━━ Material for the task ━━
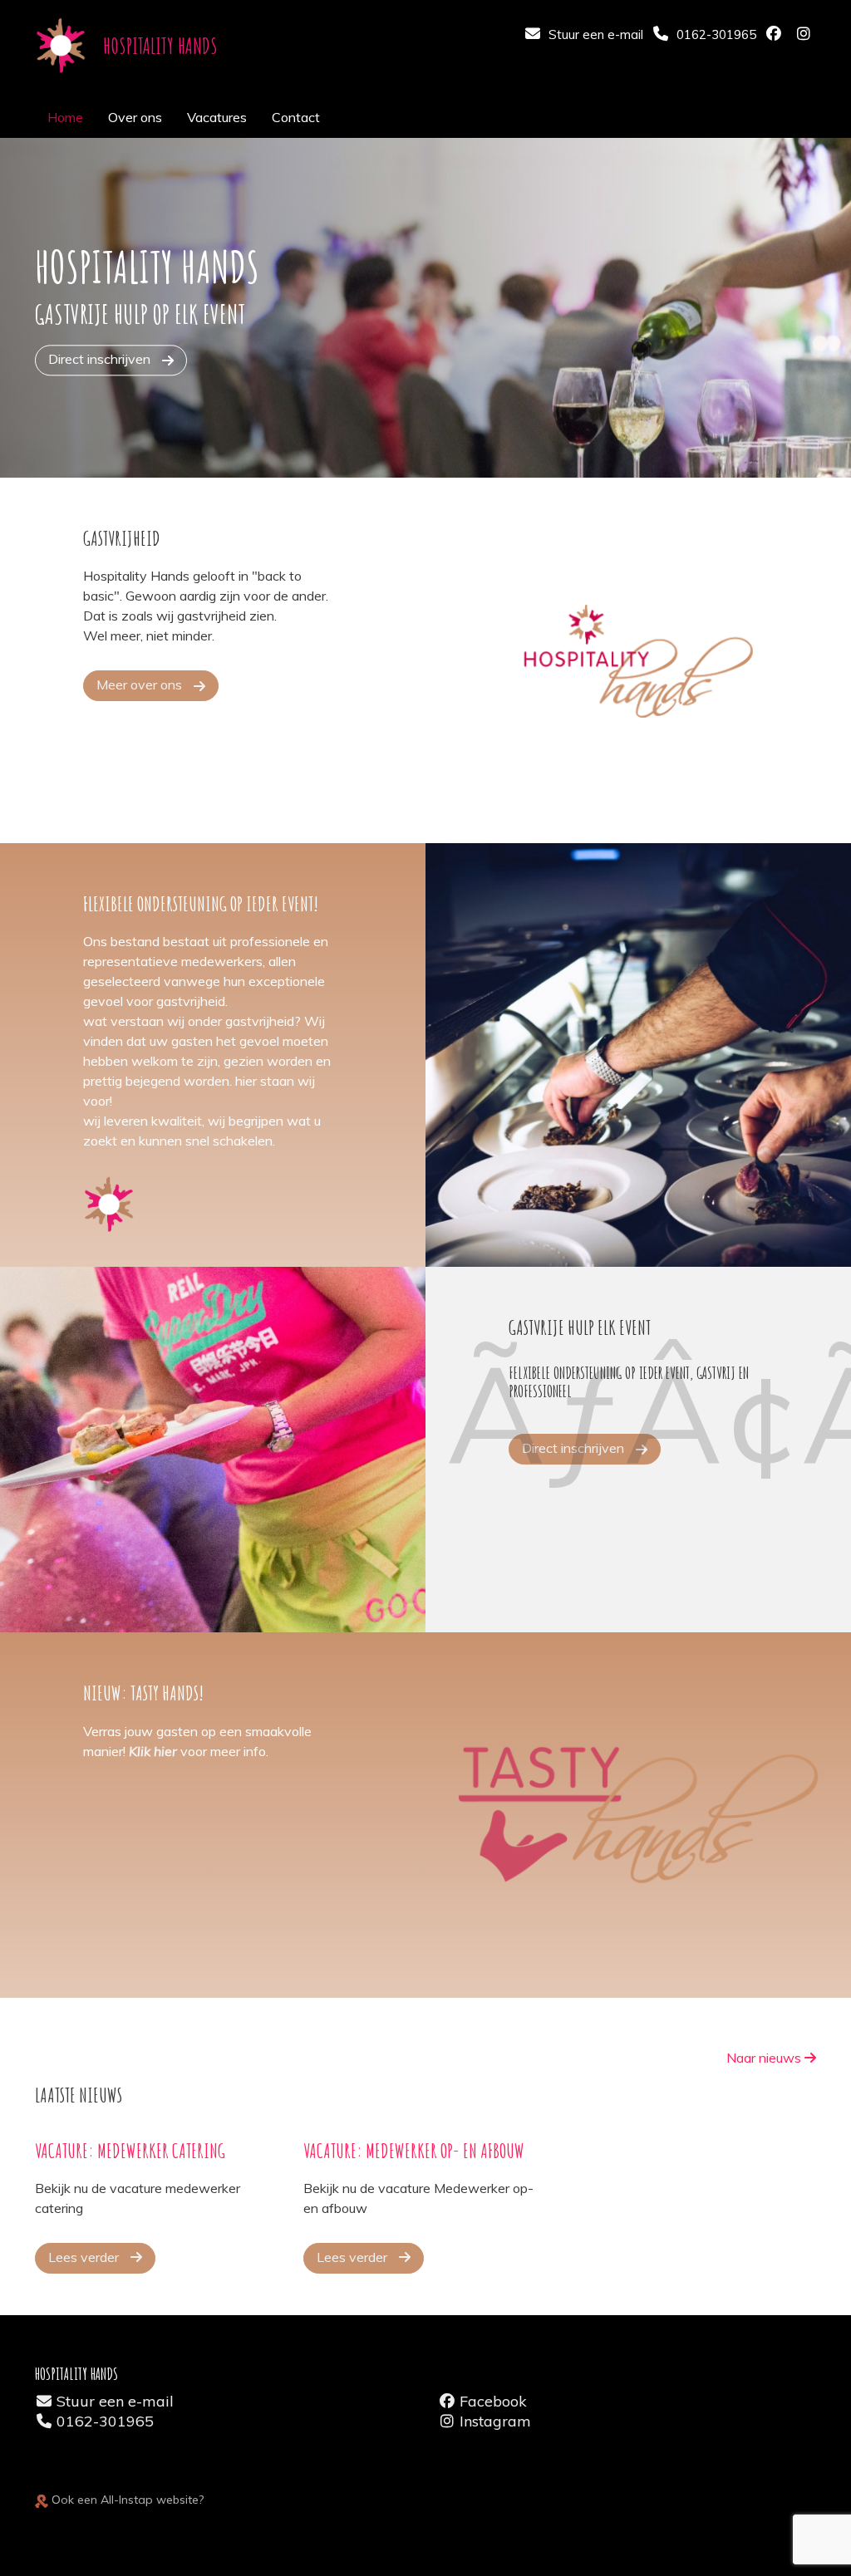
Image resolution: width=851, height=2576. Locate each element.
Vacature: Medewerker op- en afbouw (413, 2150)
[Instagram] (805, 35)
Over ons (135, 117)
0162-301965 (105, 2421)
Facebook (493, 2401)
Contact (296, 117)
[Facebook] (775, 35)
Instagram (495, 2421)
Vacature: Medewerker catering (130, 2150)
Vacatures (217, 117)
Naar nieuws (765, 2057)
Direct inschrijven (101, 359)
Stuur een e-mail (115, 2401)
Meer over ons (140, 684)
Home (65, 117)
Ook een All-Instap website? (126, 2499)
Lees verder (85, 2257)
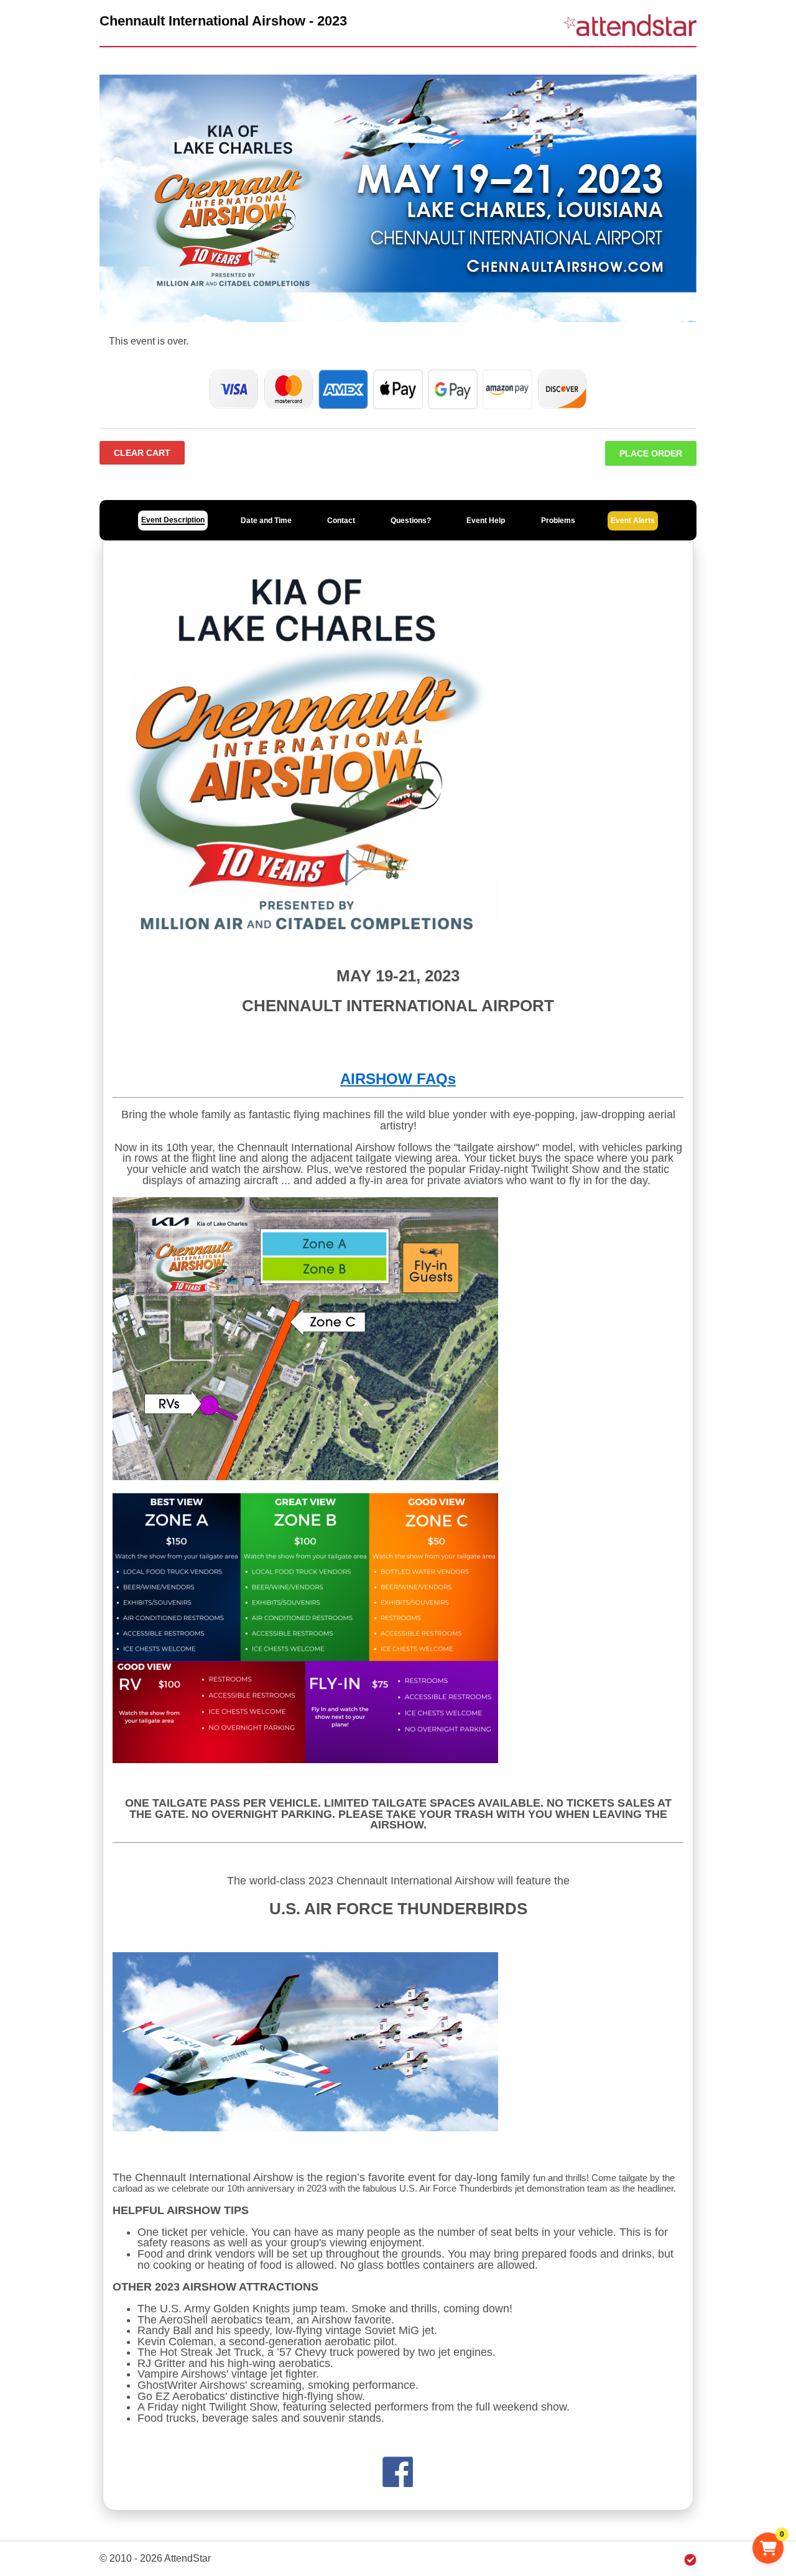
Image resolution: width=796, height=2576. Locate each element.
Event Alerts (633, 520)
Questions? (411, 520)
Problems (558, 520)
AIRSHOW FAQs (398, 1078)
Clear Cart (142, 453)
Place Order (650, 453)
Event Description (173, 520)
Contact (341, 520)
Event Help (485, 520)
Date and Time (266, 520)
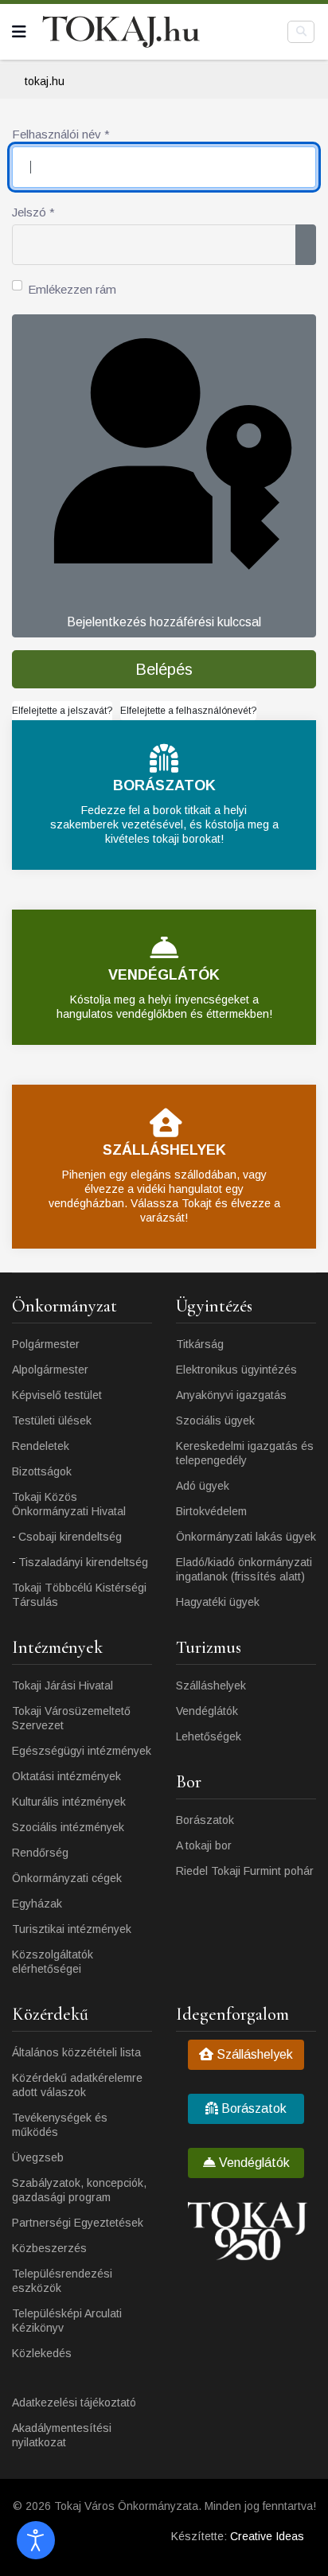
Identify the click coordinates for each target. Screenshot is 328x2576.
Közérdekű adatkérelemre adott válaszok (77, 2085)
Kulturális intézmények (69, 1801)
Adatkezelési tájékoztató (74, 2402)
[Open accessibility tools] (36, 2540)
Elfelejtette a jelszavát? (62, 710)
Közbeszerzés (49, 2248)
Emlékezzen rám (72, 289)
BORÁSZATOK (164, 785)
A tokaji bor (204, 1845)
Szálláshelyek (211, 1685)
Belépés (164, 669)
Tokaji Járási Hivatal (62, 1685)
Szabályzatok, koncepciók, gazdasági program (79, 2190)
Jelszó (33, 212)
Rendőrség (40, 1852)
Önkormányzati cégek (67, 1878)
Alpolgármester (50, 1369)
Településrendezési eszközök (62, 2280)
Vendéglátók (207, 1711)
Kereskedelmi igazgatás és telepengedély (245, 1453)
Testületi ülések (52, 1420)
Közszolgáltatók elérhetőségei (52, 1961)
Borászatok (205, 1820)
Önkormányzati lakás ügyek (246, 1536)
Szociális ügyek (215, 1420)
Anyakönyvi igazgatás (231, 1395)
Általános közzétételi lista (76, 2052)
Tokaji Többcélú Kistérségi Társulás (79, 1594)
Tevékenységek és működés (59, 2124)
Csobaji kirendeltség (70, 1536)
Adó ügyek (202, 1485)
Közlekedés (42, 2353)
━━━
◆ Exercise instructions ◆
Write out the entries above verbatim, without pictures.

◆ Answer space ◆
Image resolution: width=851, height=2576. Locate each element.
Vacature: Medewerker op- en afbouw (413, 2150)
[Instagram] (805, 35)
Over ons (135, 117)
0162-301965 (105, 2421)
Facebook (493, 2401)
Contact (296, 117)
[Facebook] (775, 35)
Instagram (495, 2421)
Vacature: Medewerker catering (130, 2150)
Vacatures (217, 117)
Naar nieuws (765, 2057)
Direct inschrijven (101, 359)
Stuur een e-mail (115, 2401)
Meer over ons (140, 684)
Home (65, 117)
Ook een All-Instap website? (126, 2499)
Lees verder (85, 2257)
Image resolution: width=796, height=2576. Locate each element.
Event Alerts (633, 520)
Questions? (411, 520)
Problems (558, 520)
AIRSHOW FAQs (398, 1078)
Clear Cart (142, 453)
Place Order (650, 453)
Event Description (173, 520)
Contact (341, 520)
Event Help (485, 520)
Date and Time (266, 520)
Identify the click coordinates for each target. Screenshot is 328x2576.
Közérdekű adatkérelemre adott válaszok (77, 2085)
Kulturális intézmények (69, 1801)
Adatkezelési tájékoztató (74, 2402)
[Open accessibility tools] (36, 2540)
Elfelejtette a jelszavát? (62, 710)
Közbeszerzés (49, 2248)
Emlékezzen rám (72, 289)
BORÁSZATOK (164, 785)
A tokaji bor (204, 1845)
Szálláshelyek (211, 1685)
Belépés (164, 669)
Tokaji Járási Hivatal (62, 1685)
Szabályzatok, koncepciók, gazdasági program (79, 2190)
Jelszó (33, 212)
Rendőrség (40, 1852)
Önkormányzati cégek (67, 1878)
Alpolgármester (50, 1369)
Településrendezési eszközök (62, 2280)
Vendéglátók (207, 1711)
Kereskedelmi igazgatás és telepengedély (245, 1453)
Testületi ülések (52, 1420)
Közszolgáltatók elérhetőségei (52, 1961)
Borászatok (205, 1820)
Önkormányzati lakás ügyek (246, 1536)
Szociális ügyek (215, 1420)
Anyakönyvi igazgatás (231, 1395)
Általános közzétételi lista (76, 2052)
Tokaji Többcélú Kistérségi Társulás (79, 1594)
Tevékenységek és működés (59, 2124)
Csobaji kirendeltség (70, 1536)
Adó ügyek (202, 1485)
Közlekedés (42, 2353)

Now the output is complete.